[Start of RECORDED INFORMATION]

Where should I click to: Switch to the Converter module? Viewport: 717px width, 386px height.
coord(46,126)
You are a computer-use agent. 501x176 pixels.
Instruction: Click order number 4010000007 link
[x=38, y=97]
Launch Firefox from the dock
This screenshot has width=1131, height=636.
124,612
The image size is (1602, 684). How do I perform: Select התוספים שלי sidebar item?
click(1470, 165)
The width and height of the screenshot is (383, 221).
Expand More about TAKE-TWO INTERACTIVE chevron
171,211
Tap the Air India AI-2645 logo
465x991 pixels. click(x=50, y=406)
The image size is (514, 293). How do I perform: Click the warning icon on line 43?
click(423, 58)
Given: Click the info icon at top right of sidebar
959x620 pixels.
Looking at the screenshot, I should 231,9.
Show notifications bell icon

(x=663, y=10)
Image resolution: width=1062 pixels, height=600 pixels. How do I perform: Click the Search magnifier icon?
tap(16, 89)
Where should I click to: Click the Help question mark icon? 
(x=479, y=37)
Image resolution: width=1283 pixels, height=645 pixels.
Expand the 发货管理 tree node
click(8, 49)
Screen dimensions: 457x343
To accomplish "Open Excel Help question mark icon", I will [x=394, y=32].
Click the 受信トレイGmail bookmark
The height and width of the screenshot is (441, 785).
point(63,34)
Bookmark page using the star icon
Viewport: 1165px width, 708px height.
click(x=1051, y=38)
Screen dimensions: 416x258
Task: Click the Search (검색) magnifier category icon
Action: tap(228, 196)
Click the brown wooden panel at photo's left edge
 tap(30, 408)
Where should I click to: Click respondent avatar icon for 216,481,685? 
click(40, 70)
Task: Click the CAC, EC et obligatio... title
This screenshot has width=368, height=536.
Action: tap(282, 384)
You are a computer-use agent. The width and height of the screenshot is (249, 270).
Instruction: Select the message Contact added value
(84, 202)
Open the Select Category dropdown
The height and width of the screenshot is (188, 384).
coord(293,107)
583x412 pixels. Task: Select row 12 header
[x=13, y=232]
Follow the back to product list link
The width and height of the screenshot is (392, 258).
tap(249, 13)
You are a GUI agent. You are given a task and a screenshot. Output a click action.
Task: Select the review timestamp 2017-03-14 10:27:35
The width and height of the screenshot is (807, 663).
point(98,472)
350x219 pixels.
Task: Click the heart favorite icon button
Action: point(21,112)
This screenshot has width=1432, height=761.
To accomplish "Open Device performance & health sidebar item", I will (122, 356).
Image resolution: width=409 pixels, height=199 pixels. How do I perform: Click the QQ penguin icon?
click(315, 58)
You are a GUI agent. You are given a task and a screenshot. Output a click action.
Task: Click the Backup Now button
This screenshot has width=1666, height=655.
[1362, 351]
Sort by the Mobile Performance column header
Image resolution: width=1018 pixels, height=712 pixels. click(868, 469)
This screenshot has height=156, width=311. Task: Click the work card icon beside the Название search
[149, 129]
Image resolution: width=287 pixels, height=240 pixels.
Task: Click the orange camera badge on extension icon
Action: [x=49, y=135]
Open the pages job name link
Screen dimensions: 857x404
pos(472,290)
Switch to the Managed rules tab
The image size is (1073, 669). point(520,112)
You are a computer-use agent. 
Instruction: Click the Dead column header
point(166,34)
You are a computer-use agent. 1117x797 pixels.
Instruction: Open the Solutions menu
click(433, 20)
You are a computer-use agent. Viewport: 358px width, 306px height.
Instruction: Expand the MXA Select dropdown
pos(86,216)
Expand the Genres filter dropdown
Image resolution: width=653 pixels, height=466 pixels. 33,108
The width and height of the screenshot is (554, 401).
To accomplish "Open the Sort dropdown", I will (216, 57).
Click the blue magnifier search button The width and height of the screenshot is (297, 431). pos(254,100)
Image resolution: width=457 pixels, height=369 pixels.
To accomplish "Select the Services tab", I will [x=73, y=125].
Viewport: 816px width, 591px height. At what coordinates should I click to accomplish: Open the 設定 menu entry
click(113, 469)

[End of RECORDED INFORMATION]

EXERCISE »
Print all of the records above again, copying each line with no changes.

FULL RESPONSE »
Where should I click to: Switch to the Converter module? Viewport: 717px width, 386px height.
coord(46,126)
You are a computer-use agent. 501x176 pixels.
Instruction: Click order number 4010000007 link
[x=38, y=97]
Launch Firefox from the dock
This screenshot has width=1131, height=636.
124,612
The image size is (1602, 684). How do I perform: Select התוספים שלי sidebar item?
click(1470, 165)
The width and height of the screenshot is (383, 221).
Expand More about TAKE-TWO INTERACTIVE chevron
171,211
Tap the Air India AI-2645 logo
465x991 pixels. click(x=50, y=406)
The image size is (514, 293). How do I perform: Click the warning icon on line 43?
click(423, 58)
Given: Click the info icon at top right of sidebar
959x620 pixels.
Looking at the screenshot, I should 231,9.
Show notifications bell icon

(x=663, y=10)
Image resolution: width=1062 pixels, height=600 pixels. How do I perform: Click the Search magnifier icon?
tap(16, 89)
Where should I click to: Click the Help question mark icon? 
(x=479, y=37)
Image resolution: width=1283 pixels, height=645 pixels.
Expand the 发货管理 tree node
click(8, 49)
Screen dimensions: 457x343
To accomplish "Open Excel Help question mark icon", I will [x=394, y=32].
Click the 受信トレイGmail bookmark
The height and width of the screenshot is (441, 785).
point(63,34)
Bookmark page using the star icon
Viewport: 1165px width, 708px height.
click(x=1051, y=38)
Screen dimensions: 416x258
Task: Click the Search (검색) magnifier category icon
Action: tap(228, 196)
Click the brown wooden panel at photo's left edge
 tap(30, 408)
Where should I click to: Click respondent avatar icon for 216,481,685? 
click(40, 70)
Task: Click the CAC, EC et obligatio... title
This screenshot has width=368, height=536.
Action: tap(282, 384)
You are a computer-use agent. The width and height of the screenshot is (249, 270).
Instruction: Select the message Contact added value
(84, 202)
Open the Select Category dropdown
The height and width of the screenshot is (188, 384).
coord(293,107)
583x412 pixels. Task: Select row 12 header
[x=13, y=232]
Follow the back to product list link
The width and height of the screenshot is (392, 258).
tap(249, 13)
You are a GUI agent. You are given a task and a screenshot. Output a click action.
Task: Select the review timestamp 2017-03-14 10:27:35
The width and height of the screenshot is (807, 663).
point(98,472)
350x219 pixels.
Task: Click the heart favorite icon button
Action: point(21,112)
This screenshot has width=1432, height=761.
To accomplish "Open Device performance & health sidebar item", I will (122, 356).
Image resolution: width=409 pixels, height=199 pixels. How do I perform: Click the QQ penguin icon?
click(315, 58)
You are a GUI agent. You are given a task and a screenshot. Output a click action.
Task: Click the Backup Now button
This screenshot has width=1666, height=655.
[1362, 351]
Sort by the Mobile Performance column header
Image resolution: width=1018 pixels, height=712 pixels. click(868, 469)
This screenshot has height=156, width=311. Task: Click the work card icon beside the Название search
[149, 129]
Image resolution: width=287 pixels, height=240 pixels.
Task: Click the orange camera badge on extension icon
Action: [x=49, y=135]
Open the pages job name link
Screen dimensions: 857x404
pos(472,290)
Switch to the Managed rules tab
The image size is (1073, 669). point(520,112)
You are a computer-use agent. 
Instruction: Click the Dead column header
point(166,34)
You are a computer-use agent. 1117x797 pixels.
Instruction: Open the Solutions menu
click(433, 20)
You are a computer-use agent. Viewport: 358px width, 306px height.
Instruction: Expand the MXA Select dropdown
pos(86,216)
Expand the Genres filter dropdown
Image resolution: width=653 pixels, height=466 pixels. 33,108
The width and height of the screenshot is (554, 401).
To accomplish "Open the Sort dropdown", I will (216, 57).
Click the blue magnifier search button The width and height of the screenshot is (297, 431). pos(254,100)
Image resolution: width=457 pixels, height=369 pixels.
To accomplish "Select the Services tab", I will [x=73, y=125].
Viewport: 816px width, 591px height. At what coordinates should I click to accomplish: Open the 設定 menu entry
click(113, 469)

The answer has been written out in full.